Turkuaz renginden "Göksu" diye adlandırılan Antik Kalykadnos Nehri'nin oluşturduğu derin vadi ve dik yamaçta yeşillikler içindeki Göz Mağarası'nın girişinde büyükçe bir boşluk yer alıyor.
Sürünerek dar bir geçitten girilen mağaranın içinde, sarkıtlar, dikitler ve bir su birikintisi mevcut.
Herhangi bir ışıklandırması olmayan ve ziyarete kapalı olan mağaranın özellikleri hakkında AA muhabirine bilgi veren Karamanoğlu Mehmetbey Üniversitesi (KMÜ) Edebiyat Fakültesi Arkeoloji Bölümü Dr. Öğr. Üyesi Mehmet Alkan, Göz Mağarası'nın doğal oluşum bir mağara olduğunu, girişinin ve çıkışının Göksu Nehri'ne baktığını söyledi.
Girişinden çıkışına kadar olan mesafesinin yaklaşık 500 metre olduğunu ifade eden Alkan, mağaranın tam anlamıyla keşfedilmemiş olduğunu kaydetti.

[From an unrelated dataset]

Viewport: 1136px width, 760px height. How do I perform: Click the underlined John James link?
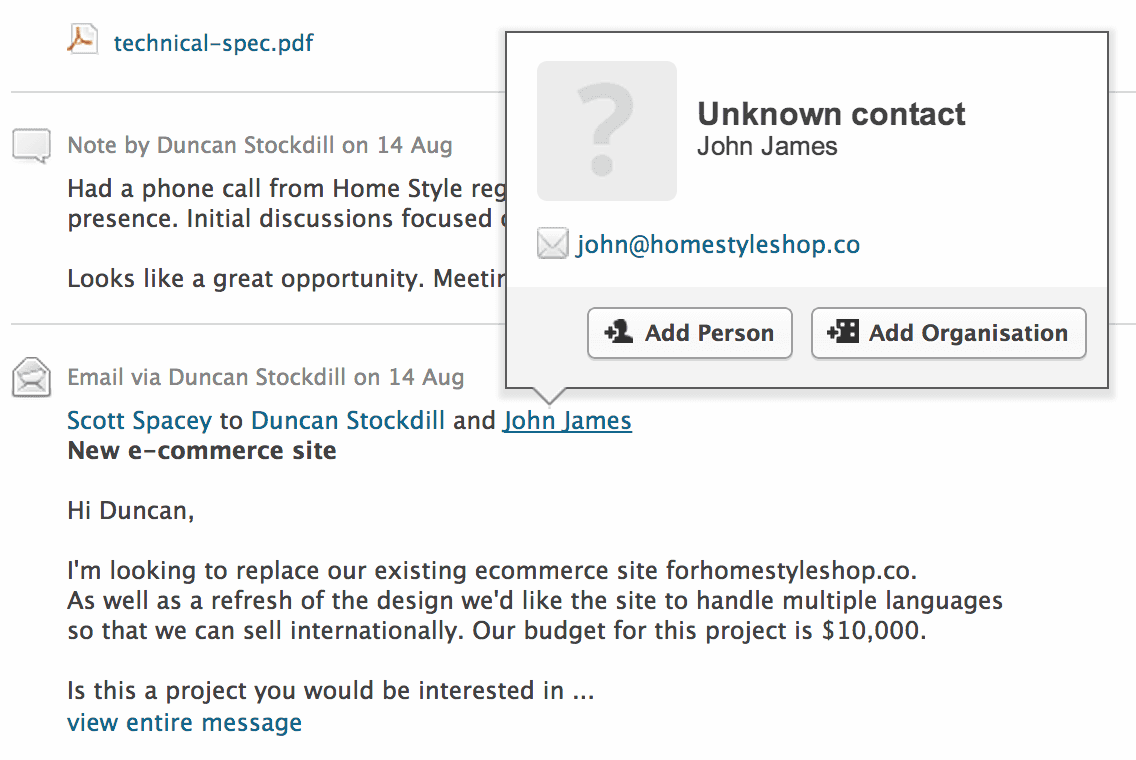(567, 421)
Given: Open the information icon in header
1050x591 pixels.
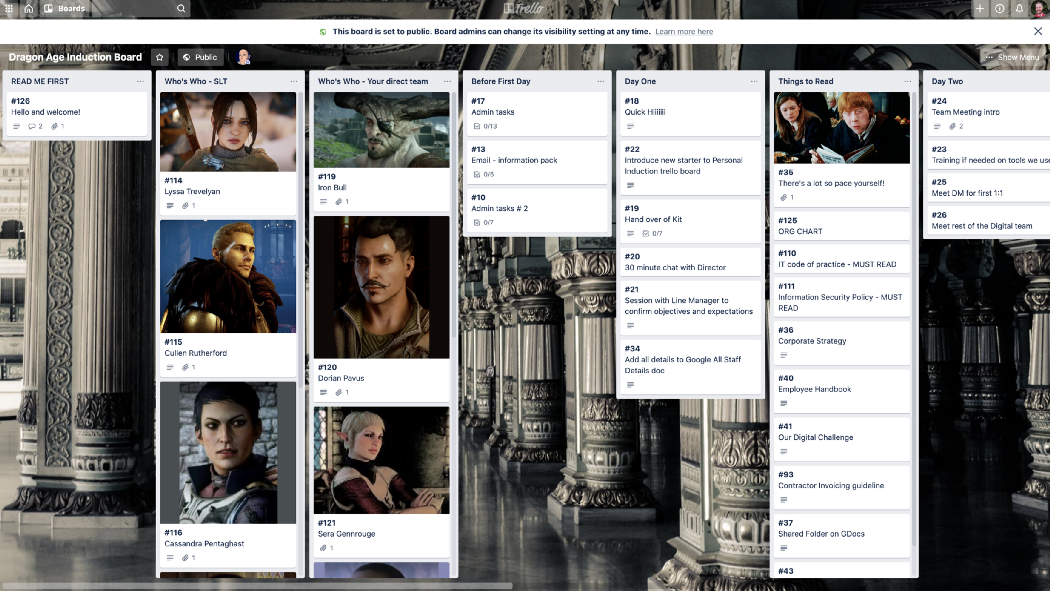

Alkan, doğal bir değer olan mağarayı kültürel anlamda önemli kılan unsurun duvarlarına yazılmış olan "hatıra yazıları" olduğunu vurgulayarak, şunları söyledi:
"Araştırmalarımıza göre Göz Mağarası, milattan sonra 4. yüzyıl ortalarında yaklaşık 1700 yıl önce, Tanrıça Athena'ya tapınan paganlar ile Hıristiyanlardan oluşan kalabalık bir grup tarafından ziyaret edilmiş. Ancak bu ziyaretin niçin ve hangi olay üzerine yapıldığı sırrını korumakta. Mağaranın, İmparator II. Constantius zamanında gerçekleşen bir olay üzerine ziyaret yeri olduğu, duvarlarına hatıra yazıtları ve dualar yazıldığı sanılıyor.
Eski Yunan alfabeleriyle yazılan bu yazılar Doğu Akdeniz ülkelerinde ortaya çıkmış bir gelenek. Hatıra yazıları genellikle tapınak, sinagog gibi yerlerin duvarlarına işlenmiş yazılardır. 'Gelen ziyaretçilerin ismi, mesleği ve gelişiyle ilgili yazdıkları yazılar' diyebiliriz bunlara. Yazıtların özelliği kök boya ile bir de stilus dediğimiz kalemlerle kazıma yoluyla kazılmış olması. Yazıların yazım karakteri bize şunu gösteriyor; çok uzun süre burada yazı yazılmamış. Kısa bir zaman aralığında ziyaretçiler yazmışlar ve çıkmışlar."
- "Anadolu'da bu özellikteki ilk mağara diyebiliriz"
"Toroslarda ve Anadolu'da Athena için adanmış mağaralar olduğunu ama buradan başka hatıra yazısı taşıyan mağara olmadığını" belirten Alkan, şöyle devam etti:
"Bu durumda Anadolu'daki ilk mağaranın bu olduğunu söyleyebiliriz. Bu mağaranın bir benzeri İsrail'in kuzeyinde Hayfa kentinin batısında bulunuyor. Bir adı da İlyas mağarasıdır. İlyas peygambere adandığına inanılıyor. İlyas mağarası hem paganlar hem Hristiyanlar ve hem de Yahudiler, sonrasında da Müslümanlarca ziyaret edilmiş bir mağara. Orada da 100'den fazla hatıra yazısı var.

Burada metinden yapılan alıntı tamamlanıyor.